PROBLEM SET |
• a. List every price that the auction report below says a lot sold for, along with the work each price belongs to.
• b. According to the auction report below, who translated The Necromancer into English?

-- Begin PAGE EXCERPT --

A copy of a portrait of Mary Wollstonecraft that hangs in the National Gallery is featured among the accompanying illustrations, but amid those lots that produced much, much higher than estimated sums was a 1789 first in later, broken boards of a work by an elocution teacher, a Mr Creswick.

This exceptionally rare work was prefixed by a ‘Preface containing some hints on Female Education’ by Wollstonecraft and it sold at £9500, some 10 times the high estimate.

In a broken binding and seriously dampstained and browned, an 1831 third edition of her daughter, Mary Shelley’s most famous book, Frankenstein, issued by Colburn & Bentley as part of their ‘Standard Novels’ series and bearing on the frontispiece and title-page the first illustrations of her most famous creation, realised £6000.

In 1826 Colburn had printed two editions of Shelley’s The Last Man in England and a third in Paris. A copy of the latter, still in the original wrappers, was sold at £4000.

Black Forest tale

The lot that had opened the L&T sale was The Necromancer: or the Tale of the Black Forest… A first English language edition of a work by Lawrence Flammenberg, translated by Peter Teuthold and issued by the Minerva press in 1794, it sold at £4400.

Among other lots sold for far higher than expexted sums was an unpublished manuscript called ‘Description de la Ville de Constantinople et de ses Antiquites’. Running to 242pp and vellum bound, this was an unpublished work by Georges Guillet de St George, probably dating from the 1670s. It made £14,000 rather than the suggested £500-700.

An even higher increase over estimate was recorded for a lot offering The Plan of the French Encyclopedia, a 1752 English language version of the 10pp Encyclopédie, ou Dictionnaire Raisonné des Sciences. Proposés par Souscription of the previous year.

The latter lacked a double-page ‘Systême Figuré des Connoisances Humaines’ but the lot sold at £16,000 rather than £250-350.

-- End PAGE EXCERPT --
-- Begin AVAILABLE DATA --

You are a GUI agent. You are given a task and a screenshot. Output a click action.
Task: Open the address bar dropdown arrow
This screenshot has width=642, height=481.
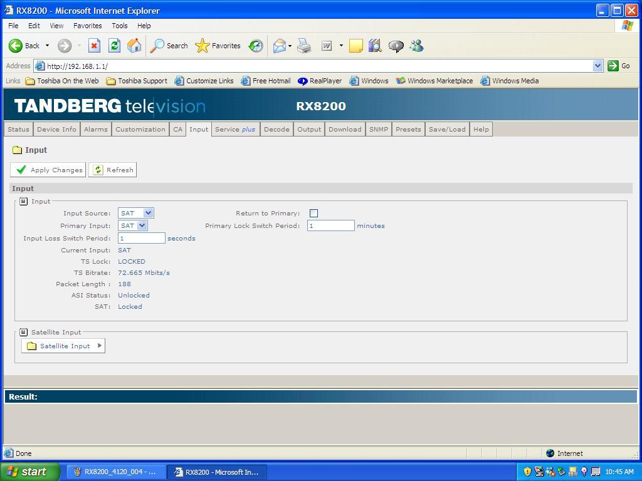[x=597, y=66]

-- End AVAILABLE DATA --

ANSWER SET |
• a.
- Mr Creswick's 1789 work with Wollstonecraft's preface: £9500
- The 1831 third edition of Frankenstein: £6000
- The Paris edition of The Last Man: £4000
- The Necromancer: or the Tale of the Black Forest: £4400
- The manuscript 'Description de la Ville de Constantinople et de ses Antiquites': £14,000
- The Plan of the French Encyclopedia: £16,000

• b. Peter Teuthold